In short, the quicker an app makes a recommendation, the more likely it will be wrong. On the other hand, an extremely long onboarding flow is unlikely to make an amazing first impression on new users. I had the pleasure of walking this tightrope when designing the onboarding flow at Headliner. Each new step we added always felt like it would be the straw that broke the camel’s back. We nervously monitored our activation reports for signs we went too far but surprisingly saw no meaningful dropoff. Yet, even a slight decrease would easily be worth the improved retention that personalization yielded.

Headliner’s new user onboarding flow. (Source: headliner.app)

The Product Design Manager at Stitch Fix, Deanna Alcorn, documented their process of working through this. The tension is clearly illustrated when she asks the question, “How do we get customers to evaluate as many images as possible while keeping it fun and fast?”. While their case study is a great reference, the right solution will be different for every app. Your onboarding flow should follow the needs of your algorithm while balancing the needs of your users.
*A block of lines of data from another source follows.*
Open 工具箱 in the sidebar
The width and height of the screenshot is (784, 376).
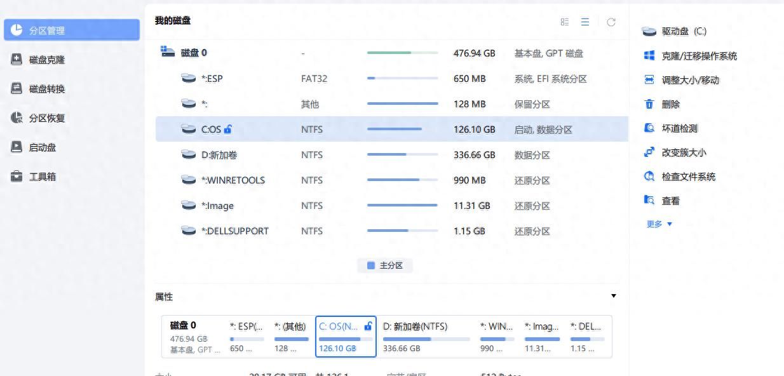43,177
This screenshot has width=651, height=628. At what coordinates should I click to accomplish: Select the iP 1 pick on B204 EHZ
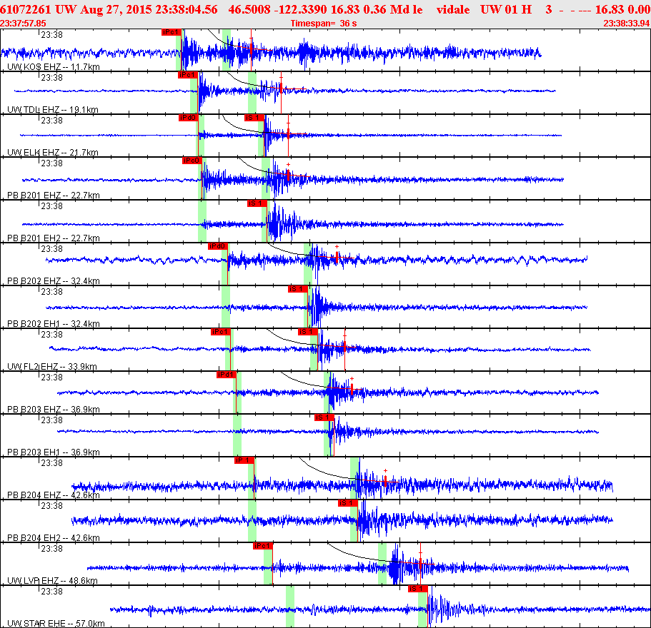[x=244, y=460]
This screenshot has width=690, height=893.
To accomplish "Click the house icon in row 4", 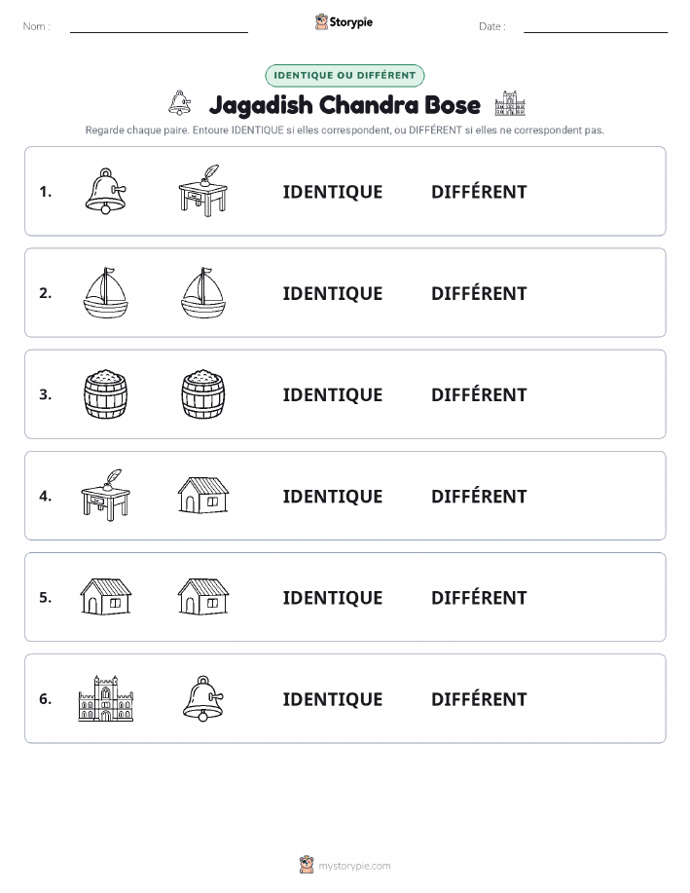I will (203, 495).
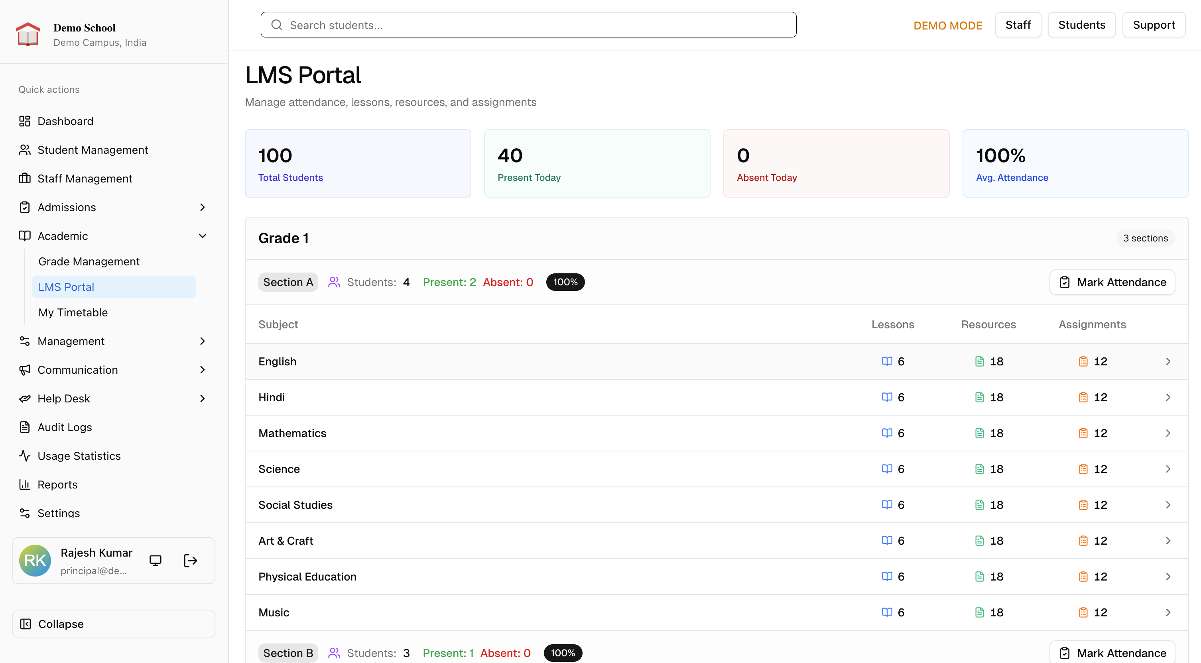Click the logout icon beside Rajesh Kumar
The width and height of the screenshot is (1201, 663).
click(x=190, y=560)
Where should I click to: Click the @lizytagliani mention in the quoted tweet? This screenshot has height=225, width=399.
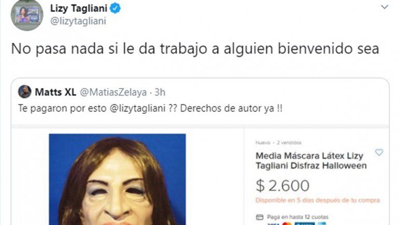138,109
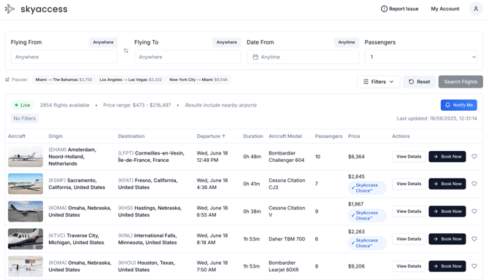Toggle Anytime chip for Date From
Image resolution: width=489 pixels, height=280 pixels.
tap(347, 42)
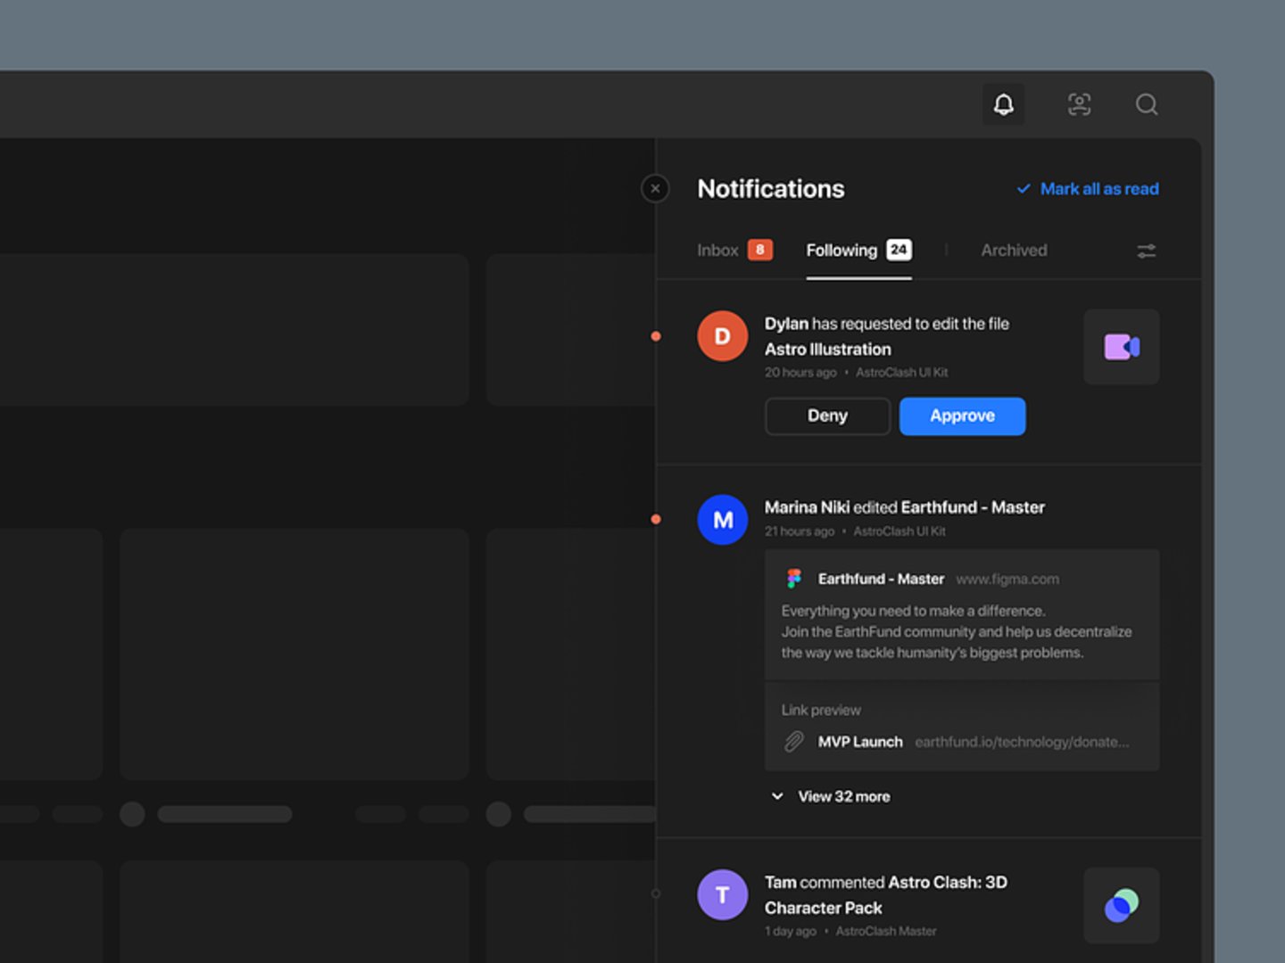Click the paperclip attachment icon

pyautogui.click(x=793, y=742)
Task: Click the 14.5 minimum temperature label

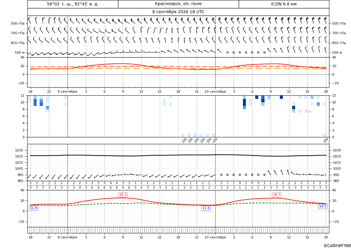Action: (322, 206)
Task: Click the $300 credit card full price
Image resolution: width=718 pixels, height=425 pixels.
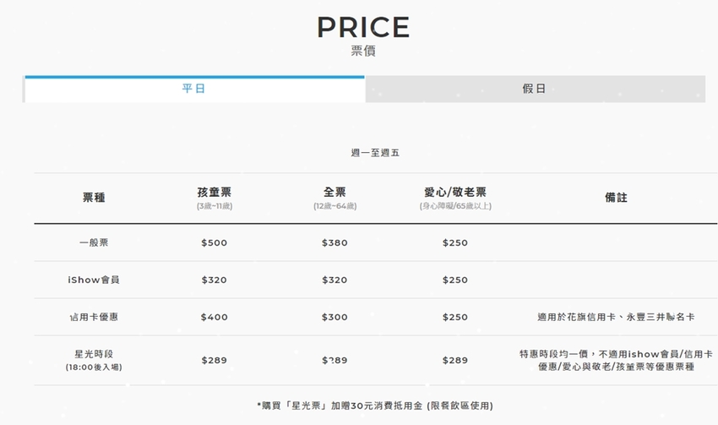Action: [335, 317]
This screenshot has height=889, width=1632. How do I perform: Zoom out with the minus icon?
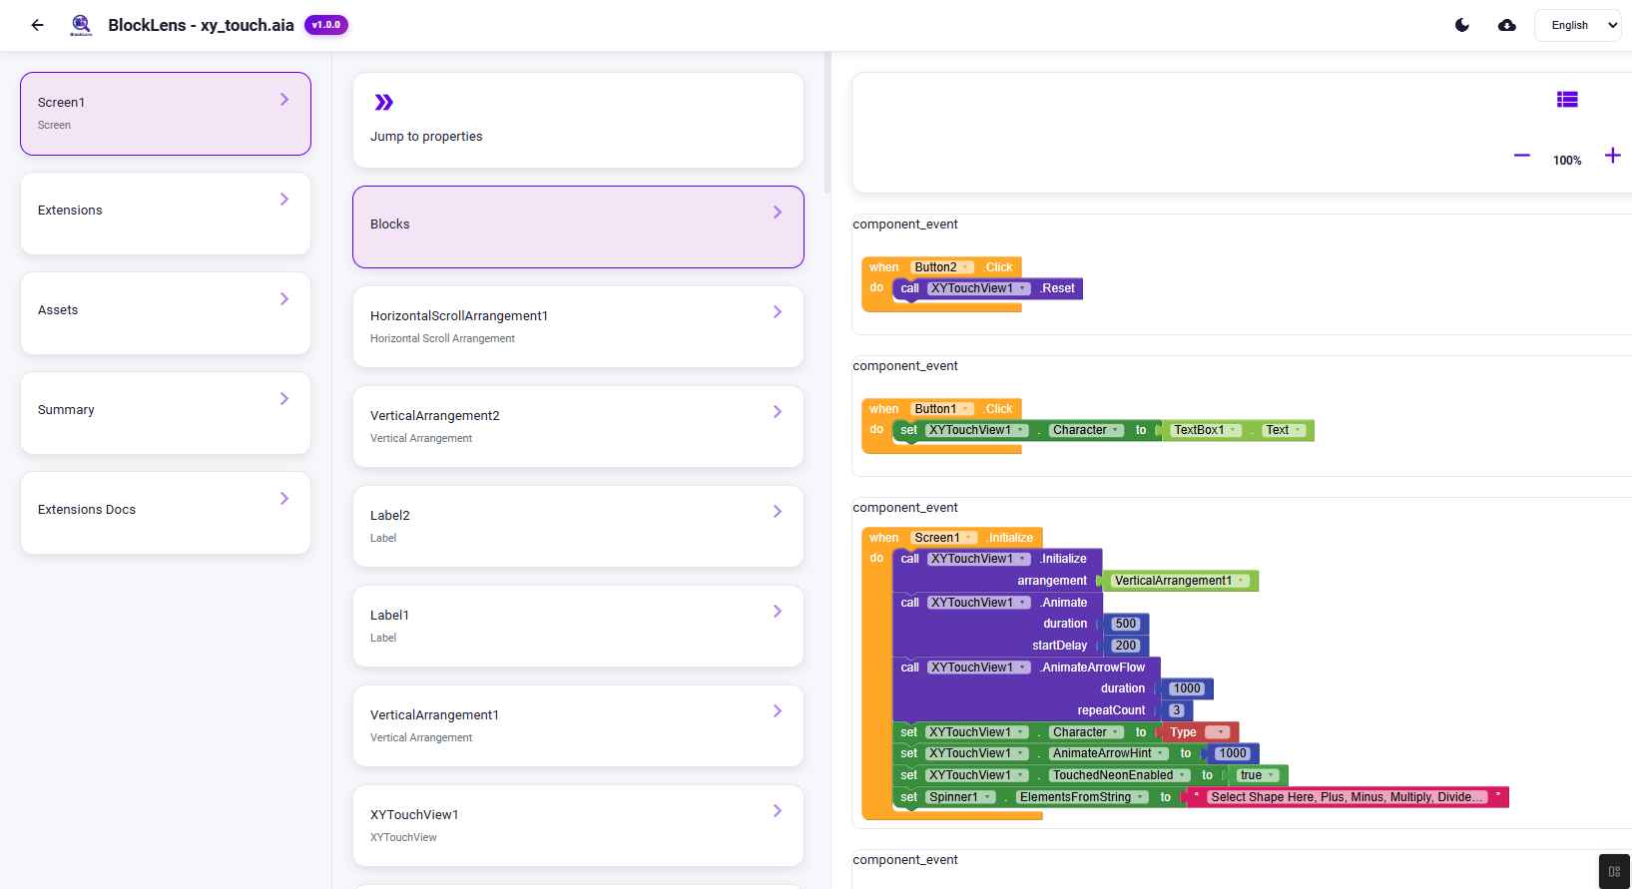pos(1521,156)

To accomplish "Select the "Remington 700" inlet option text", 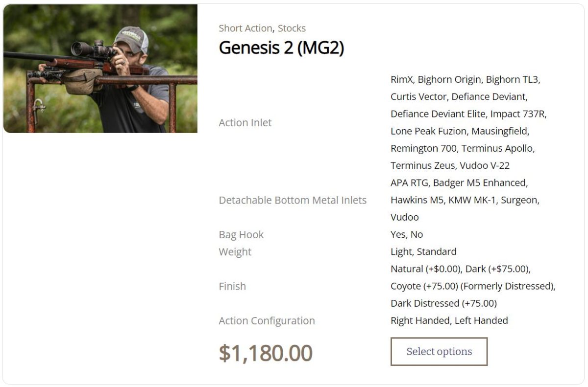I will pos(423,148).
With that said, there is one app that is legendary for its rapid personalization, and surprisingly, it doesn’t have any onboarding flow at all.

Giving An Algorithm Glasses

TikTok’s personalization is so good that the New York Times compares it to mind reading. But after signing up for their service, you can just start browsing! In stark contrast, Instagram has multiple onboarding steps without the same algorithmic reputation. How can TikTok have such an advantage if it doesn’t even ask you what you want to see?

A sequence of screens sampled from Instagram’s onboarding flow. The first screen has a headline that reads, “Next, you’ll be able to sync your contacts to find your friends,” with a “continue” button and a smaller “skip” button. The second screen reads “Get Facebook suggestions” with a “continue” button and a smaller “skip” button. The third screen reads “Discover people” above a list of popular users that can be followed — Instagram’s numerous onboarding screens collect information to improve their algorithmic recommendations. (Image source: Instagram) (Large preview)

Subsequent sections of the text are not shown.